Gill Champagne : Mission: l'impossible
Scène

Gill Champagne : Mission: l’impossible

Gill Champagne aime s’attaquer à des monstres. Il a donc mis Caligula d’Albert Camus à la programmation du Trident et y dirige Christian Michaud dans la peau de ce tyran absurde.

Inspiré de La Vie des douze Césars de Suétone, Caligula, la première pièce de Camus, s’intéresse au personnage historique, mais surtout, lui prête des motivations permettant à l’auteur d’exprimer ses propres préoccupations philosophiques. En effet, le jeune empereur romain y devient un despote parce que le décès de sa soeur et maîtresse Drusilla lui fait prendre conscience du non-sens de l’existence, ce qui l’amène à se lancer dans une impitoyable quête d’impossible.

"J’aime beaucoup m’attaquer à des monstres, chercher pourquoi ils agissent comme ils le font", explique Gill Champagne. "C’est un personnage très riche, rempli de contradictions, qui passe par plein d’états, observe Christian Michaud. Je dois essayer de doser tout ça, de créer des liens entre les étapes de sa folie, car Gill voulait le rendre humain, qu’il ne soit pas qu’un tyran parce qu’il vit une peine d’amour, en quelque part."

Ainsi, Caligula a beau soutenir que son comportement n’a rien à voir avec la mort de sa bien-aimée, cela ne fait aucun doute pour le metteur en scène. Il a d’ailleurs donné un rôle muet à cette dernière, en plus de reprendre certaines répliques de la première version du texte (1938) où il est question d’elle. "Drusilla est tout le temps à côté de lui, spécifie-t-il. Elle va même jusqu’à lui apporter le fameux manteau d’empereur, comme si elle lui disait: "Il faut que tu joues ton rôle jusqu’à la fin. Viens me rejoindre." En fait, il s’agit d’une espèce de suicide mis en scène."

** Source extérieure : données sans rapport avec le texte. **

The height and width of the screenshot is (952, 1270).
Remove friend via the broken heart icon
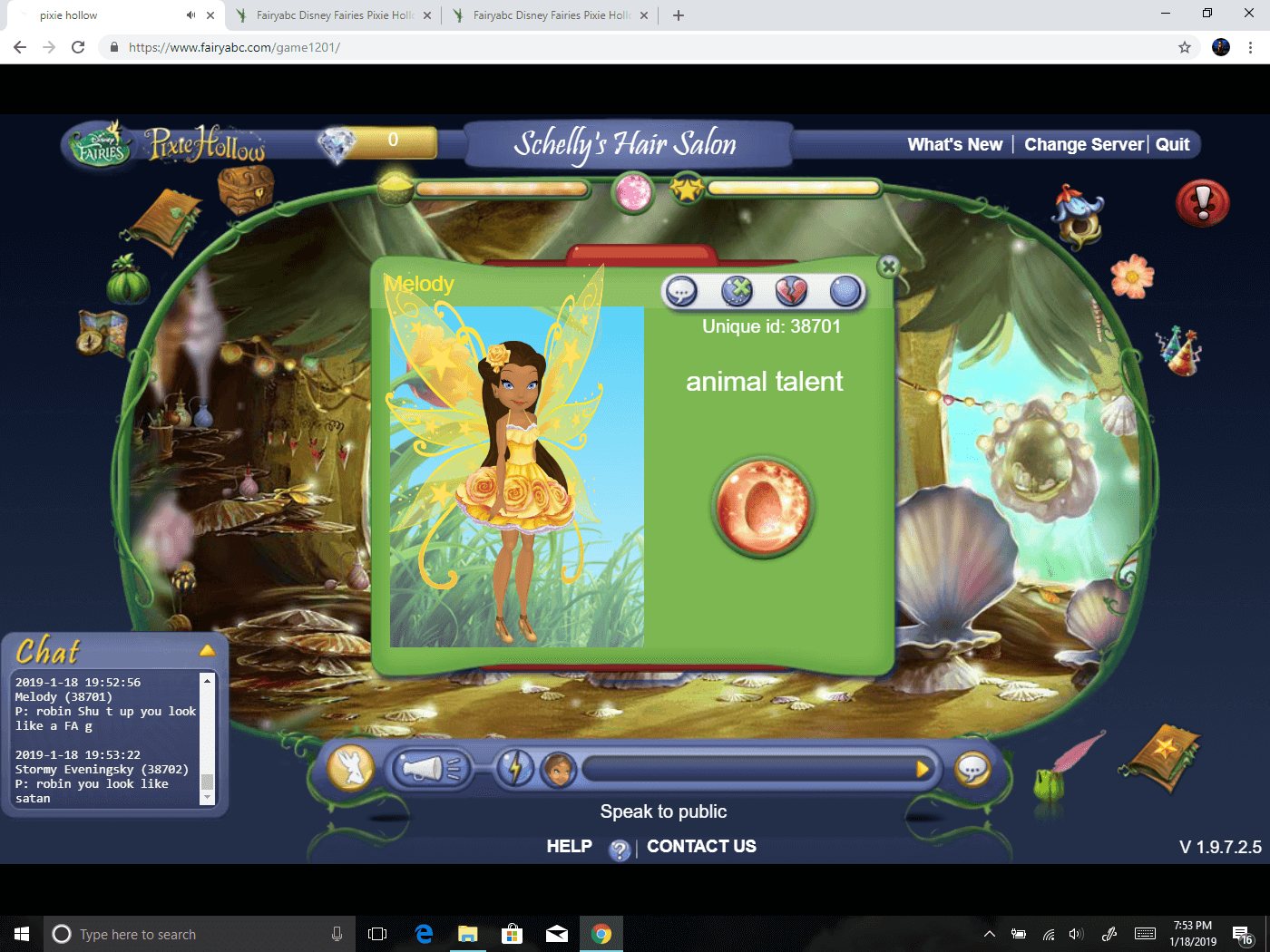point(790,291)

Sur le plan du jeu, la série télévisée Rome a été une source d’inspiration pour lui. "Quant à la façon très contemporaine de dire les choses, précise-t-il. On n’est pas du tout dans le tableau historique." "C’est brut", glisse le comédien. "Il n’y a pas d’emphase, pas de style romain ou tragique. On demeure dans le concret et c’était nécessaire pour rendre la langue de Camus très directe et vivante", renchérit Gill Champagne.

Aussi, il a voulu faire ressortir l’idée portée par la dernière réplique: "Je suis encore vivant!" "On n’est plus nécessairement à Rome, poursuit-il. On se situe davantage dans un espace intemporel, où cet homme pourrait nous faire penser à des dirigeants d’aujourd’hui, des gens qui ont trop de pouvoir et n’ont pas nécessairement les compétences pour régner." N’empêche, autour d’une manière de "char d’assaut symbolique" conçu par Jean Hazel, la scénographie et les costumes évoquent néanmoins l’après-guerre, période au cours de laquelle la pièce a été créée (1945).

Enfin, la mise en scène de Gill Champagne s’efface derrière celle de Caligula, donnant à l’ensemble des airs de "fête baroque". "Il organise l’espace, monte des mini-spectacles de mauvais goût, joue à Vénus, donne un show rock, manipule les pions", illustre-t-il. "Et il a réponse à tout", résume Christian Michaud. Bref, un personnage d’autant plus fascinant qu’on s’horrifie parfois à lui donner raison.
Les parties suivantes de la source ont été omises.